◆ YOUR GOAL
In the data below, restate exactly the lines from the one with "Viewport: 1024px width, 716px height." to the final line, both included, but not the pictures.

Source data:

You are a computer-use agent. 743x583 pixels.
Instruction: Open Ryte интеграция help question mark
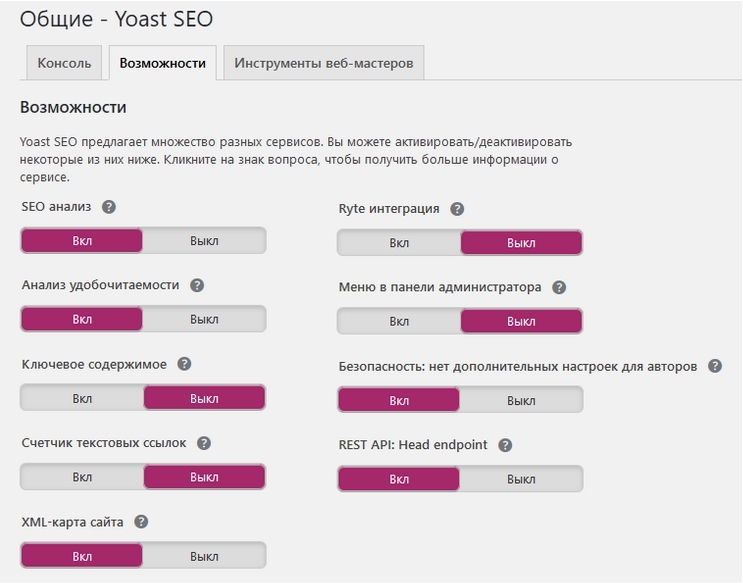click(457, 209)
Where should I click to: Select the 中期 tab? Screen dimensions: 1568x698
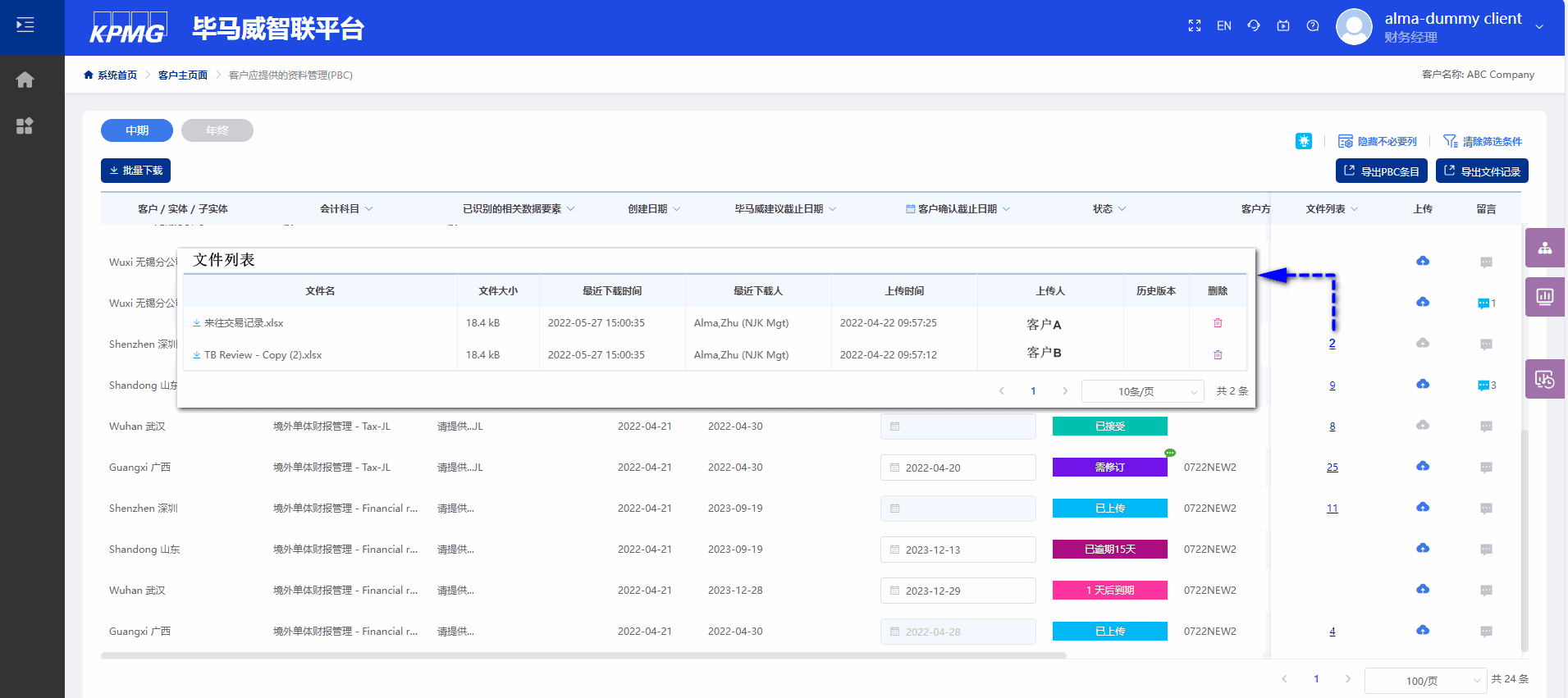click(137, 130)
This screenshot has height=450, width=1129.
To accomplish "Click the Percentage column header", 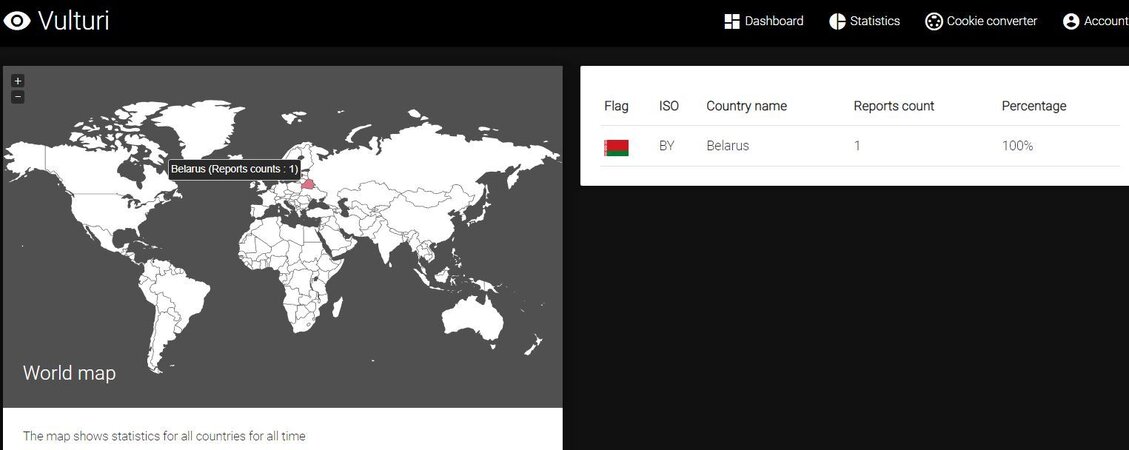I will point(1034,106).
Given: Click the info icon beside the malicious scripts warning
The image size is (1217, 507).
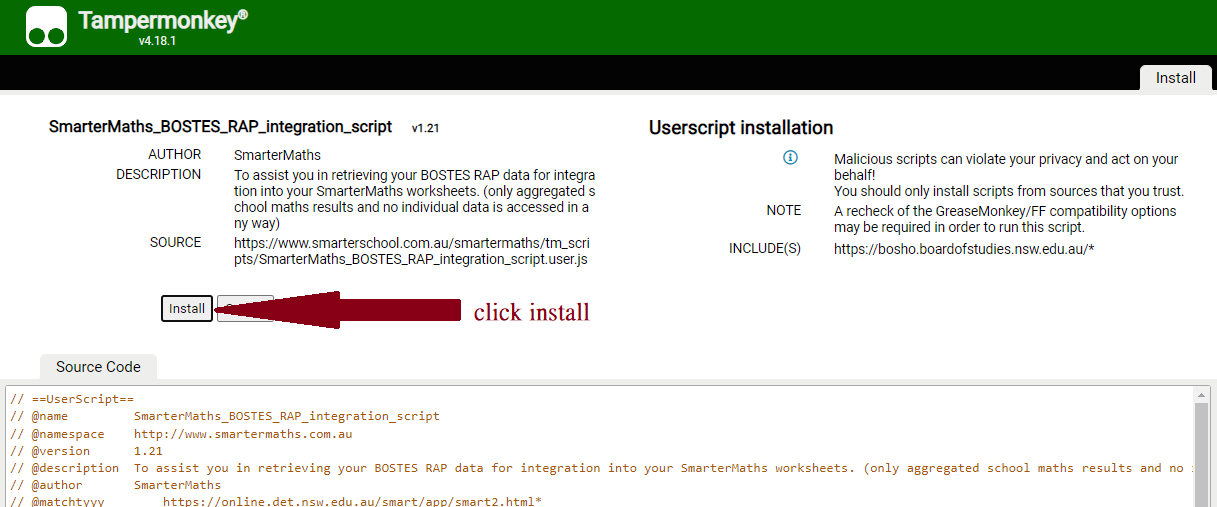Looking at the screenshot, I should pos(790,158).
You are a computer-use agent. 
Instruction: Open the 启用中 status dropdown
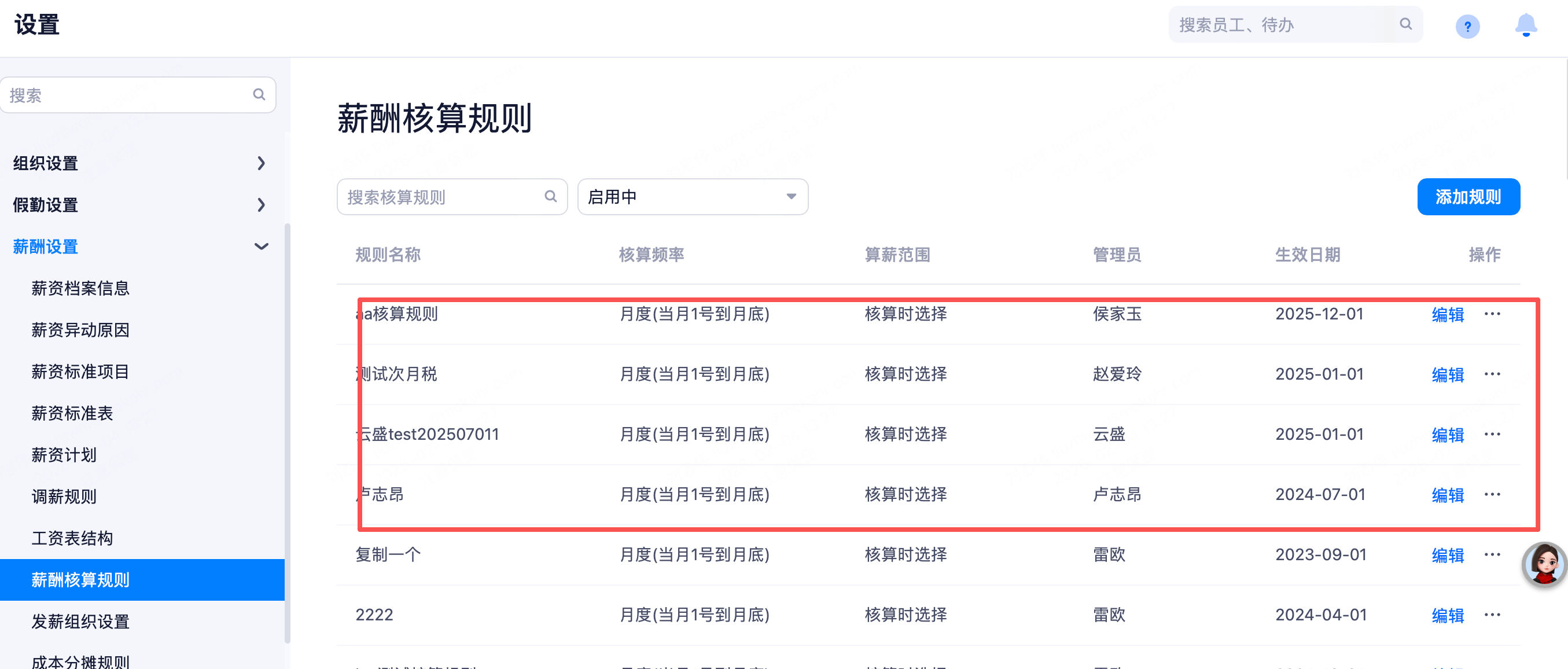(x=693, y=197)
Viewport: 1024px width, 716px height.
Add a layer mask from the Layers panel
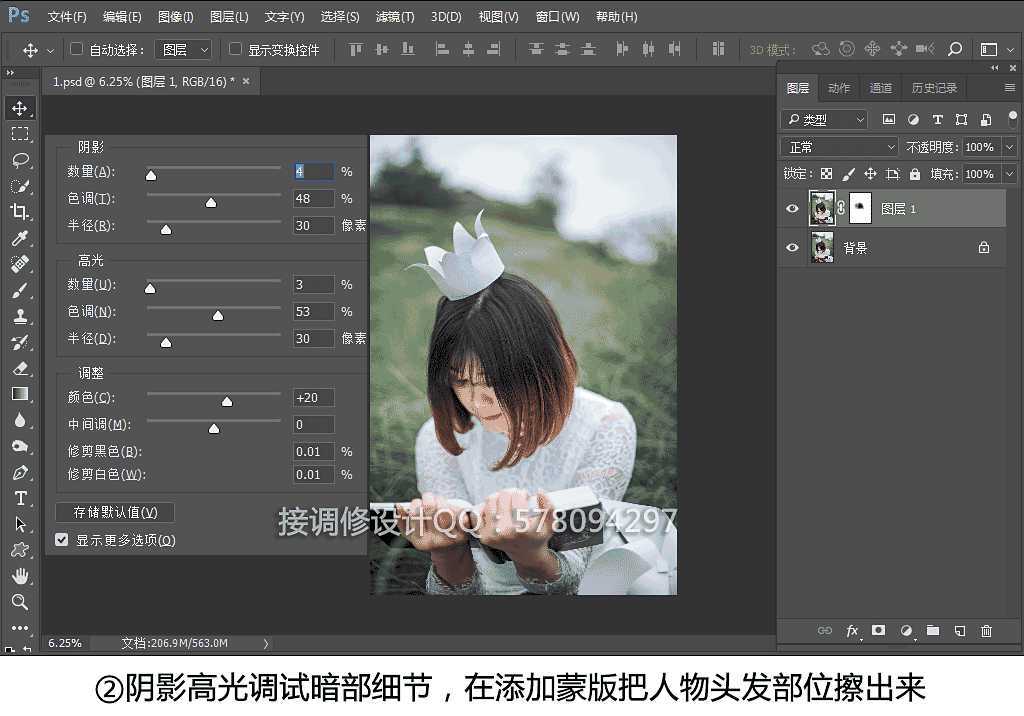point(879,631)
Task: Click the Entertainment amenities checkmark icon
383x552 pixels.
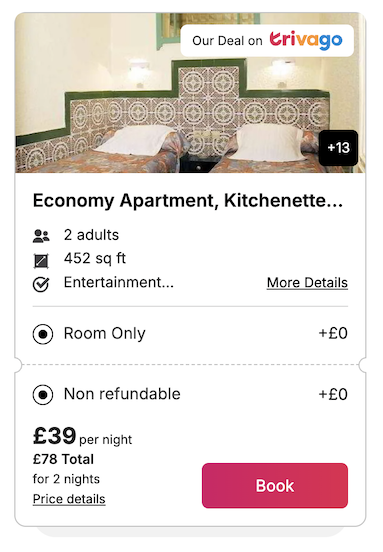Action: coord(41,284)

◆ TASK RESPONSE
Viewport: 1024px width, 716px height.
Add a layer mask from the Layers panel
point(879,631)
Task: Click the Entertainment amenities checkmark icon
383x552 pixels.
Action: coord(41,284)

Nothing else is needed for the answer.